In per-domain simultaneous path computation the path of the recovery LSP is computed at the same time as the working LSP (i.e., as the working LSP is signaled). The computed path of the recovery LSP is propagated to the head-end LSR as part of the signaling process for the working LSP, but confidentiality must be maintained, so the full path cannot be returned. There are two options as follows.

  • LSP segment: As the signaling of the working LSP progresses and the path of the recovery LSP is computed domain-by-domain, trans-domain LSPs can be set up for use by the recovery LSP. When the recovery LSP is signaled, it will pick up these LSP segments and use them for tunneling or stitching.

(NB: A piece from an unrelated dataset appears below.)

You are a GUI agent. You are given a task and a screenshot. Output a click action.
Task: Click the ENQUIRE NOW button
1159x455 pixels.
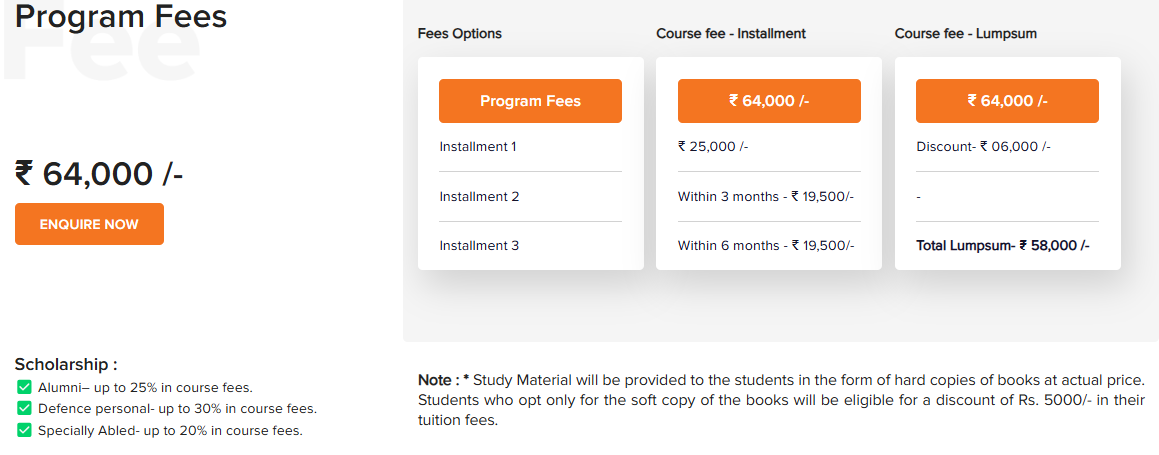(89, 224)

This mechanism needs coordination through the management plane between domain border routers so that a router on the working path can request the establishment of an LSP segment for use by the protection path. This could be achieved through the TE MIB modules [RFC3812], [RFC4802].

Furthermore, when the recovery LSP is signaled it needs to be sure to pick up the correct LSP segment. Therefore, some form of LSP segment identifier needs to be reported in the signaling of the working LSP and propagated in the signaling of the recovery LSP. Mechanisms for this do not currently exist, but would be relatively simple to construct.

Alternatively, the LSP segments could be marked as providing protection for the working LSP. In this case, the recovery LSP can be signaled with the identifier of the working LSP using the Association Object [RFC4872] enabling the correct LSP segments to be selected.

  • Path key: The path of the recovery LSP can be determined and returned to the head-end LSR just described in Section 4.4.2, but each CPS is replaced by a path key. As the recovery path is signaled each path key is expanded, domain-by-domain to achieve the correct path. This requires that the entity that computes the path of the recovery LSP (domain border LSR or PCE) is stateful.

5.4 Inter-Domain Collaborative Path Computation

Cooperative collaboration between PCEs is also applicable when domain confidentiality is required.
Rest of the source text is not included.